Wednesday, February 22, 2012

Cuthbertson v. Rasouli -- Appellants' Factum

A few days ago, the Appellants in Cuthbertson v. Rasouli filed their Factum with the Supreme Court of Canada.  Given some logical and factual errors in the Court of Appeals July 2011 opinion, the Appellants' argument is pretty strong.  But there are a few points that struck me as problematic:
  • "The patient's beliefs are irrelevant to the question of whether a treatment offers a medical benefit. . . .  can only be based on the clinical judgment of a medical professional . . . ."  [para. 44]
  • "The clinical judgment as to whether a treatment offers a medical benefit vary from physician to physician.
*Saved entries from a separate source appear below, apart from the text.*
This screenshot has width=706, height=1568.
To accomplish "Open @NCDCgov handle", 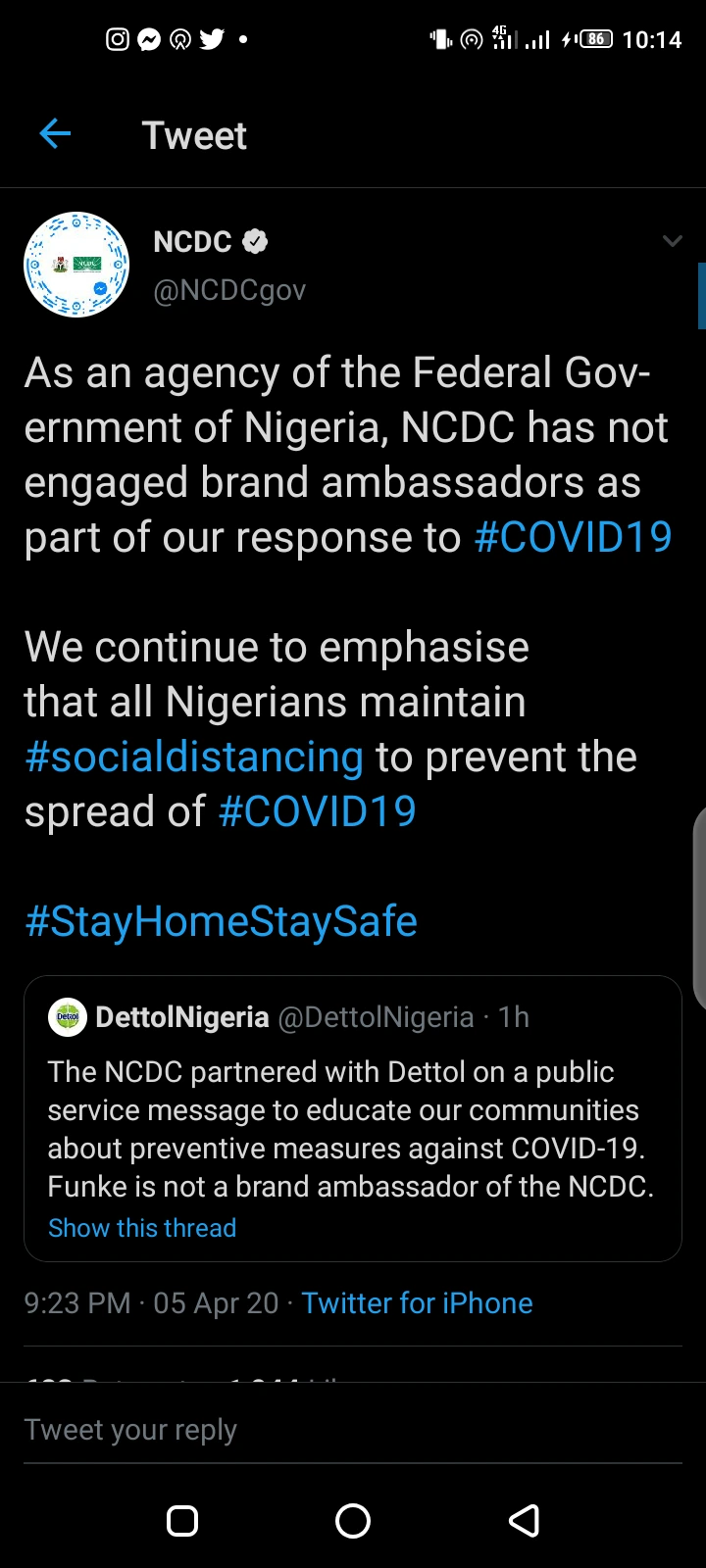I will coord(229,290).
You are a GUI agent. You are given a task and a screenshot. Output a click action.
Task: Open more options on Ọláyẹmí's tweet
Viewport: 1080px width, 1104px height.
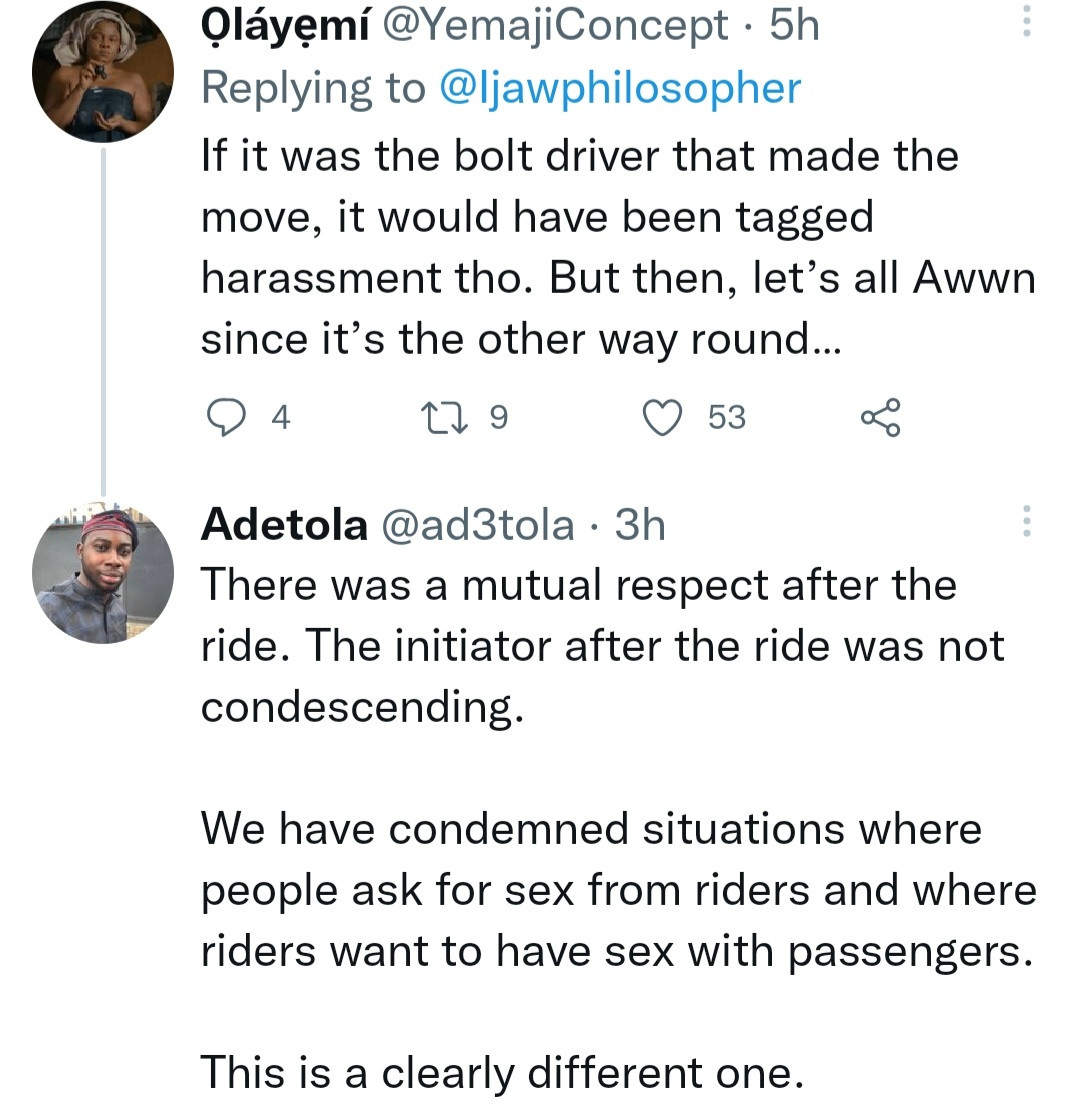click(1024, 24)
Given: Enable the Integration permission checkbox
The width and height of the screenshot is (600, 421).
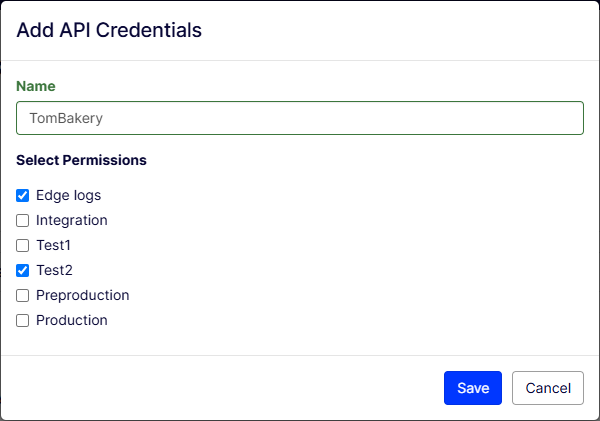Looking at the screenshot, I should point(23,221).
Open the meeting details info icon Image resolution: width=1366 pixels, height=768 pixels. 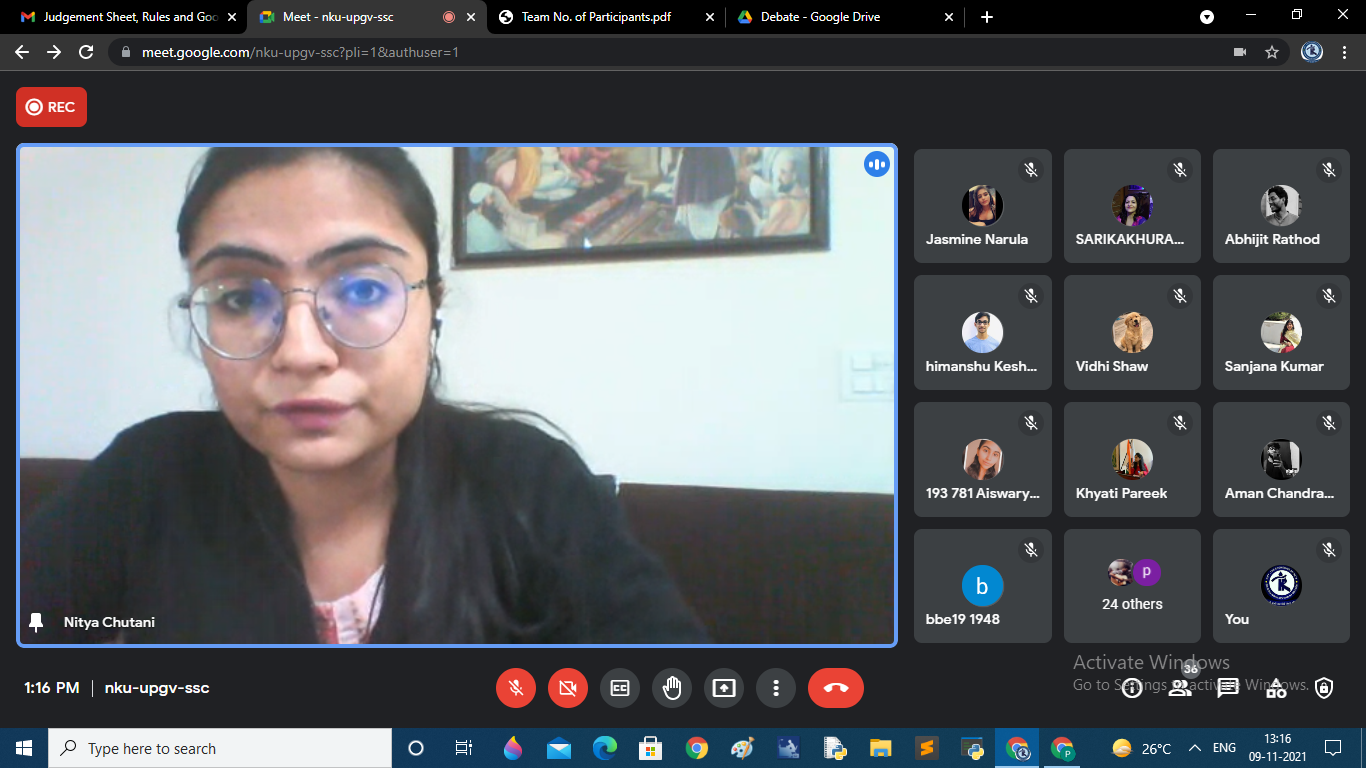pos(1132,688)
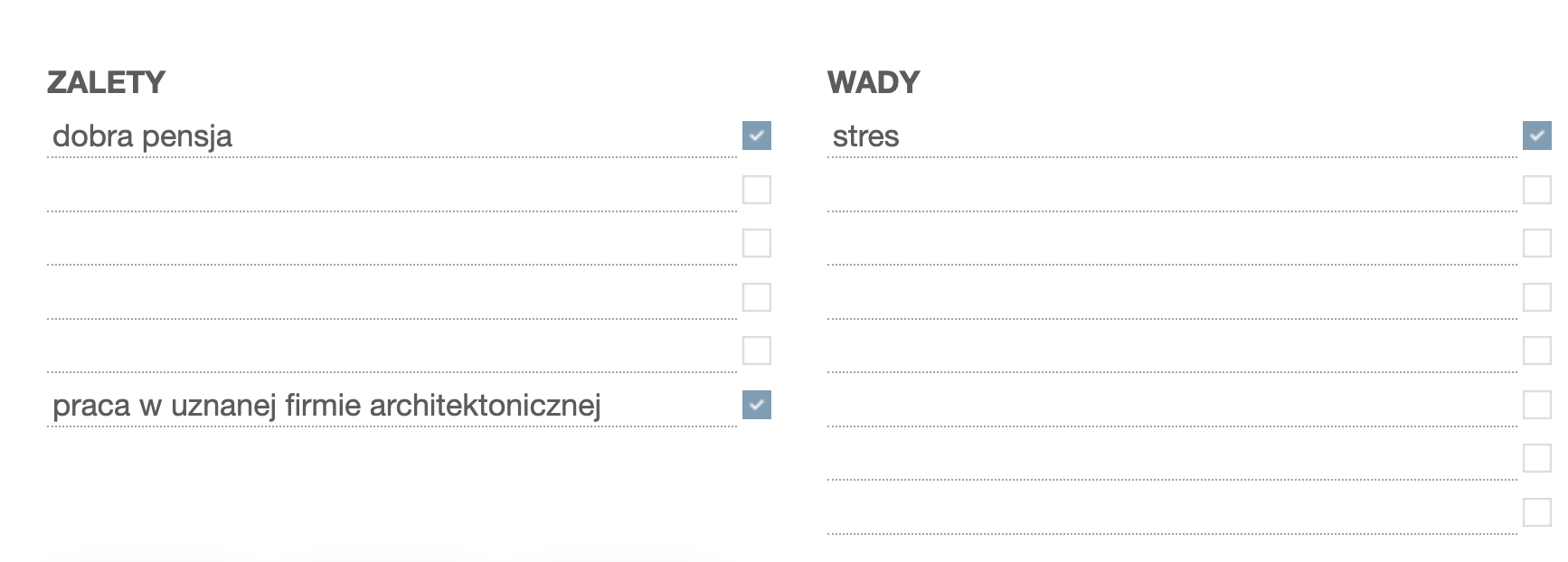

Some physicians may be willing to offer . . . others are not . . . ."  [para 45]
  • "[A]ny assertion that the Consent and Capacity Board provides an efficient mechanism to resolve these disputes is illusory."  [para 103]
  • Appellants argue that there is no ethical or legal obligation to provide non-indicated treatment outside the standard of care.  To this extent, Ontario law is consistent with the law in most U.S. states that basically state this proposition expressly in their Health Care Decisions Acts.  But exactly which treatment is outside the standard of care?  Appellants propose that "the physician should be able to seek an immediate determination from the court . . . a summary trial of the issue on an expedited basis . . . ."  [para 108]  This is clearly more fair than leaving the decision with an institution's own ethics committee (as in Texas and as urged by the New Jersey medical associations in Betancourt).  But how quickly could such a proceeding really be accomplished?  And would there not be a right of appellate review resulting in the same delay problems plaguing the CCB?


7 comments:

Anonymous said...

I believe that the patient's beliefs are invisible to the intensive care community of Ontario.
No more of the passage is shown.